On the other hand, when these small places get a beer and wine license, they have a tendency to slowly morph into JUST a beer and wine store. Exhibit A is the place at the corner of Belgrade and Walworth in Roslindale. It went from a normal corner bodega to adding beer and wine (and garish full-window pictures of beer bottles) and now I see that they have added liquor to the sign and I doubt if they even sell bread and milk anymore.
Point being?
Hang on. So you may or may not have been a customer before and you certainly haven’t been in lately (to buy anything or run a bread-n-milk inspection) but you object to the way they run their business. Maybe they gave up selling bread and milk because the bread-n-milk snobs wouldn’t support them, and they’re better off serving the loyal lushes.

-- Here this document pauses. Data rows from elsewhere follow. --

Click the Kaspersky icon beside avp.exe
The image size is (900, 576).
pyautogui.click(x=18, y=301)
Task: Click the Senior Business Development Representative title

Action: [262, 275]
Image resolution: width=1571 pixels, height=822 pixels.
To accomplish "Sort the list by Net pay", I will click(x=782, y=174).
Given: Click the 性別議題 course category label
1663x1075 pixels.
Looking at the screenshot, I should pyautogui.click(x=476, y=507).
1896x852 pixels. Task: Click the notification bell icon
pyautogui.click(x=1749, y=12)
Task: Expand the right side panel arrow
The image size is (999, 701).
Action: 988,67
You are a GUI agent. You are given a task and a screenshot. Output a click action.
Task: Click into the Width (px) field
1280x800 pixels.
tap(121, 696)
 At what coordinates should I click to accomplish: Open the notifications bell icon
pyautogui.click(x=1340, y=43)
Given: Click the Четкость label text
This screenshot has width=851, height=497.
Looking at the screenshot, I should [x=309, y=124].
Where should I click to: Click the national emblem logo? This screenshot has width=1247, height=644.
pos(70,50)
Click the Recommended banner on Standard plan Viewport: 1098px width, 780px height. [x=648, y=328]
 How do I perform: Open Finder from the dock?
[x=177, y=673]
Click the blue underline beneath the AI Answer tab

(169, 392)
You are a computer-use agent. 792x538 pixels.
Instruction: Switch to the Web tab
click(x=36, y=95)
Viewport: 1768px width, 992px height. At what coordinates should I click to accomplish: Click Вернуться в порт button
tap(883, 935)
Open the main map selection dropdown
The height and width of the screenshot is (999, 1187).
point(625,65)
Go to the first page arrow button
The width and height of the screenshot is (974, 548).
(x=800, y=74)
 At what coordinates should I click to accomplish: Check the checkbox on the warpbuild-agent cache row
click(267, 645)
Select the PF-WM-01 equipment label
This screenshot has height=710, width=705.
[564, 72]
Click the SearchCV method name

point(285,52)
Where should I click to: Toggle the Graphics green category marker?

EDIT: To a broader point that has nothing at all to do with you, dear Gary, this is why the food in Boston generally sucks. Because a bunch of NIMBYs run a stupid faux-puritanical system denies restaurants and stores the ability to sell alcohol, denying innovative and disruptive restaurants the ability to compete and make money, and leaving a us with few well-heeled and disgustingly bland restaurants in an uncompetitive and depressingly boring market. (This is also the home of the New England Boiled Dinner, so the locals’ tastes also take some of the blame.)
Responding to both
Yes, I object to how the store looks from the street. It's garish. I honestly wouldn't have probably even noticed them if they hadn't been so "in your face" with their signage.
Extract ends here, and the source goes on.